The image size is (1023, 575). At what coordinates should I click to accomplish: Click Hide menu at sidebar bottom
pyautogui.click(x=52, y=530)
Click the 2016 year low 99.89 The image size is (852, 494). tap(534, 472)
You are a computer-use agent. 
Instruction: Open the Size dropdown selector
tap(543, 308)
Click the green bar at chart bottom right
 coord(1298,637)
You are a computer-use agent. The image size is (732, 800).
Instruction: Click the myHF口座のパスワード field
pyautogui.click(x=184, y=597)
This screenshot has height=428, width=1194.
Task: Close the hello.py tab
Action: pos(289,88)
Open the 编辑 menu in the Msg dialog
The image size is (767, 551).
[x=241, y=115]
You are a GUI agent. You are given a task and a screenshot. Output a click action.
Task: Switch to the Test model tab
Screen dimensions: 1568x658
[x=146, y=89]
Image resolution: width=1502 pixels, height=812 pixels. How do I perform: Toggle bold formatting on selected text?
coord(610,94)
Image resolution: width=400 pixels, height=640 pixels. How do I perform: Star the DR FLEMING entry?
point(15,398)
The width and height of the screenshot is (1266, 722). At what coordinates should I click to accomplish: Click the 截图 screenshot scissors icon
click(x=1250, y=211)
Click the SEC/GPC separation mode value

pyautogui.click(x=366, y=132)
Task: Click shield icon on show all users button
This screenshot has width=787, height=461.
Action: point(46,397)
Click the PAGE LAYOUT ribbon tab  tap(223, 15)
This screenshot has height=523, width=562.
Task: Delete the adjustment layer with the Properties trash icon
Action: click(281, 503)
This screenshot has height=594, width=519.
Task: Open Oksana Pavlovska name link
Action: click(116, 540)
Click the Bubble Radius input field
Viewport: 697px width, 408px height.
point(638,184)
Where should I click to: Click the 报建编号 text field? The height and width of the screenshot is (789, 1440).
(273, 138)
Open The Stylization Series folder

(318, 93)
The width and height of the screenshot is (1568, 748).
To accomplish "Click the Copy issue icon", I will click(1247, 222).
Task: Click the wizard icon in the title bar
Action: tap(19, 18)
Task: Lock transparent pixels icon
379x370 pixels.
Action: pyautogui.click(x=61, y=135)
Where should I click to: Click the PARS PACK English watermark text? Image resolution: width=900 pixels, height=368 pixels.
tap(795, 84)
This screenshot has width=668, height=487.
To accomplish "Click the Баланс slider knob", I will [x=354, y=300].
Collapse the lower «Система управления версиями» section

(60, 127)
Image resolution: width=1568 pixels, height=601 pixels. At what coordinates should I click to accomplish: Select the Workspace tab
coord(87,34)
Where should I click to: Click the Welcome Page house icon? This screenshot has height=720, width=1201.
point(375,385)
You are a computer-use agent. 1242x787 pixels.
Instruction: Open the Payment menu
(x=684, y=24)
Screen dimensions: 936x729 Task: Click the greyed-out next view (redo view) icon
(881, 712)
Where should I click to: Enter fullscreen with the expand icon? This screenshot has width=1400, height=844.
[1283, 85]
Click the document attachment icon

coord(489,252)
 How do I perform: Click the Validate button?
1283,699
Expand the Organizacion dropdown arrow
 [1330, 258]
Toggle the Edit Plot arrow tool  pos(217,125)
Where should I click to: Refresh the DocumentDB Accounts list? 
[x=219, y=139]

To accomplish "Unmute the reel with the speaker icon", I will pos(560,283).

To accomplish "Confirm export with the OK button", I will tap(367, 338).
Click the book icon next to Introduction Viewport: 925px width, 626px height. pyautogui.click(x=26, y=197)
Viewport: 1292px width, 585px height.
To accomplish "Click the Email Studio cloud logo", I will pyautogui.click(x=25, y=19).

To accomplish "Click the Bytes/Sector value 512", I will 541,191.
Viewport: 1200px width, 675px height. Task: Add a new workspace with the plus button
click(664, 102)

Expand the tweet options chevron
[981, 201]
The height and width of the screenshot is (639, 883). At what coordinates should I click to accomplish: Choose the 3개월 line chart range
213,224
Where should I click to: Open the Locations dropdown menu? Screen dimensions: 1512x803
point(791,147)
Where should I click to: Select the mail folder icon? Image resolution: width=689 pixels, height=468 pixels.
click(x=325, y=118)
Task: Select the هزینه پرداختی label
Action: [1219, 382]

-- To do --
Turn the data above into a JSON list of strings, with one string for each line and blank lines left out.

-- Answer below --
[
  "The image size is (1023, 575). At what coordinates should I click to accomplish: Click Hide menu at sidebar bottom",
  "pyautogui.click(x=52, y=530)",
  "Click the 2016 year low 99.89 The image size is (852, 494). tap(534, 472)",
  "You are a computer-use agent. ",
  "Instruction: Open the Size dropdown selector",
  "tap(543, 308)",
  "Click the green bar at chart bottom right",
  " coord(1298,637)",
  "You are a computer-use agent. The image size is (732, 800).",
  "Instruction: Click the myHF口座のパスワード field",
  "pyautogui.click(x=184, y=597)",
  "This screenshot has height=428, width=1194.",
  "Task: Close the hello.py tab",
  "Action: pos(289,88)",
  "Open the 编辑 menu in the Msg dialog",
  "The image size is (767, 551).",
  "[x=241, y=115]",
  "You are a GUI agent. You are given a task and a screenshot. Output a click action.",
  "Task: Switch to the Test model tab",
  "Screen dimensions: 1568x658",
  "[x=146, y=89]",
  "Image resolution: width=1502 pixels, height=812 pixels. How do I perform: Toggle bold formatting on selected text?",
  "coord(610,94)",
  "Image resolution: width=400 pixels, height=640 pixels. How do I perform: Star the DR FLEMING entry?",
  "point(15,398)",
  "The width and height of the screenshot is (1266, 722). At what coordinates should I click to accomplish: Click the 截图 screenshot scissors icon",
  "click(x=1250, y=211)",
  "Click the SEC/GPC separation mode value",
  "pyautogui.click(x=366, y=132)",
  "Task: Click shield icon on show all users button",
  "This screenshot has width=787, height=461.",
  "Action: point(46,397)",
  "Click the PAGE LAYOUT ribbon tab  tap(223, 15)",
  "This screenshot has height=523, width=562.",
  "Task: Delete the adjustment layer with the Properties trash icon",
  "Action: click(281, 503)",
  "This screenshot has height=594, width=519.",
  "Task: Open Oksana Pavlovska name link",
  "Action: click(116, 540)",
  "Click the Bubble Radius input field",
  "Viewport: 697px width, 408px height.",
  "point(638,184)",
  "Where should I click to: Click the 报建编号 text field? The height and width of the screenshot is (789, 1440).",
  "(273, 138)",
  "Open The Stylization Series folder",
  "(318, 93)",
  "The width and height of the screenshot is (1568, 748).",
  "To accomplish \"Click the Copy issue icon\", I will click(1247, 222).",
  "Task: Click the wizard icon in the title bar",
  "Action: tap(19, 18)",
  "Task: Lock transparent pixels icon",
  "379x370 pixels.",
  "Action: pyautogui.click(x=61, y=135)",
  "Where should I click to: Click the PARS PACK English watermark text? Image resolution: width=900 pixels, height=368 pixels.",
  "tap(795, 84)",
  "This screenshot has width=668, height=487.",
  "To accomplish \"Click the Баланс slider knob\", I will [x=354, y=300].",
  "Collapse the lower «Система управления версиями» section",
  "(60, 127)",
  "Image resolution: width=1568 pixels, height=601 pixels. At what coordinates should I click to accomplish: Select the Workspace tab",
  "coord(87,34)",
  "Where should I click to: Click the Welcome Page house icon? This screenshot has height=720, width=1201.",
  "point(375,385)",
  "You are a computer-use agent. 1242x787 pixels.",
  "Instruction: Open the Payment menu",
  "(x=684, y=24)",
  "Screen dimensions: 936x729 Task: Click the greyed-out next view (redo view) icon",
  "(881, 712)",
  "Where should I click to: Enter fullscreen with the expand icon? This screenshot has width=1400, height=844.",
  "[1283, 85]",
  "Click the document attachment icon",
  "coord(489,252)",
  " How do I perform: Click the Validate button?",
  "1283,699",
  "Expand the Organizacion dropdown arrow",
  " [1330, 258]",
  "Toggle the Edit Plot arrow tool  pos(217,125)",
  "Where should I click to: Refresh the DocumentDB Accounts list? ",
  "[x=219, y=139]",
  "To accomplish \"Unmute the reel with the speaker icon\", I will pos(560,283).",
  "To accomplish \"Confirm export with the OK button\", I will tap(367, 338).",
  "Click the book icon next to Introduction Viewport: 925px width, 626px height. pyautogui.click(x=26, y=197)",
  "Viewport: 1292px width, 585px height.",
  "To accomplish \"Click the Email Studio cloud logo\", I will pyautogui.click(x=25, y=19).",
  "To accomplish \"Click the Bytes/Sector value 512\", I will 541,191.",
  "Viewport: 1200px width, 675px height. Task: Add a new workspace with the plus button",
  "click(664, 102)",
  "Expand the tweet options chevron",
  "[981, 201]",
  "The height and width of the screenshot is (639, 883). At what coordinates should I click to accomplish: Choose the 3개월 line chart range",
  "213,224",
  "Where should I click to: Open the Locations dropdown menu? Screen dimensions: 1512x803",
  "point(791,147)",
  "Where should I click to: Select the mail folder icon? Image resolution: width=689 pixels, height=468 pixels.",
  "click(x=325, y=118)",
  "Task: Select the هزینه پرداختی label",
  "Action: [1219, 382]"
]